Re: draft alternative proposal: fix problem at the root
Sam Hartman writes ("Re: draft alternative proposal: fix problem at the root"):
> into a body that's good at helping people make these sorts of decisions
> when there is conflict. I think it will be as much about mediation,
> about asking people to work together, about pointing out to people they
> are talking past each other, about asking people to reconsider their
> decisions with certain criteria in mind than about overriding people.
A lot of this discussion has focused on the power wielded by the TC.
But the power of the TC is actually rather weak. Someone looking for
an overrule needs to persuade almost all of the committee.
On the other side of the scales is the massive (in the context of
Debian) and often completely unaccountable power wielded by package
maintainers. So long as a maintainer doesn't introduce bugs which are
arguably RC, and they don't touch on DFSG problems, they can do almost
entirely what they like, without regard to the opinion of anyone else.

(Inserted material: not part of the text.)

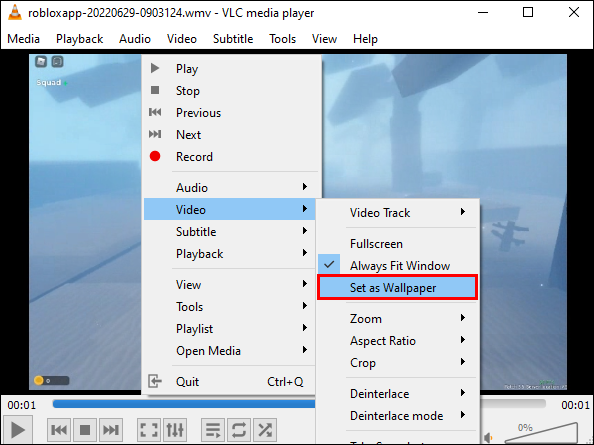Toggle loop mode icon
The height and width of the screenshot is (445, 594).
(239, 430)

If you want to see what the unbridled exercise of fiat power looks
like, see the issue described by my comments here:
Consensus-seeking, clear communication, and all that kind of thing,
are notably absent. And a maintainer who acts that way can usually
get away with it.
Of course most DDs are package maintainers as well, so a vigorous TC
does present a threat to our own power, as well as an opportunity for
escape or relief from the power of others.
But the TC is very far from being an out of control and unaccountable
oligarchy. The unaccountable oligarchies are the individual package
maintainers (including teams, which are often quite like-minded).

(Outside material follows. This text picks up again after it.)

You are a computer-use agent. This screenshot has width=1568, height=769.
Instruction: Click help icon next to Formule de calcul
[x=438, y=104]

Luckily (because we are as a community so strongly focused on doing
what's right) most are benevolent. But when they aren't, without help
from the TC, an out-of-control maintainer's victims are left helpless.

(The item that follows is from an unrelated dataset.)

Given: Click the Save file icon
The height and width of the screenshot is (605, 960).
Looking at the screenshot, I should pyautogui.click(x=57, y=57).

GRs and Release Team and ftpmaster interventions are impractical tools
for addressing such a situation. Mediation and consensus-seeking is
ineffective if the maintainer doesn't want to engage.
In summary, if we want to look for more consensus-seeking in our
decisionmaking, and better negotiation, we should strengthen and
encourage the TC. We should not undermine it, and not criticise the
TC for acting vigorously. Being a little humbler, when we don our
respective maintainer hats, would be a good thing.
I am worried that the rhetoric of mediation and consensus leaves
little room for justice (by which I mean the remedy of power
inequalities). We should be challenging the actually existing power
relations. That is what the TC is for.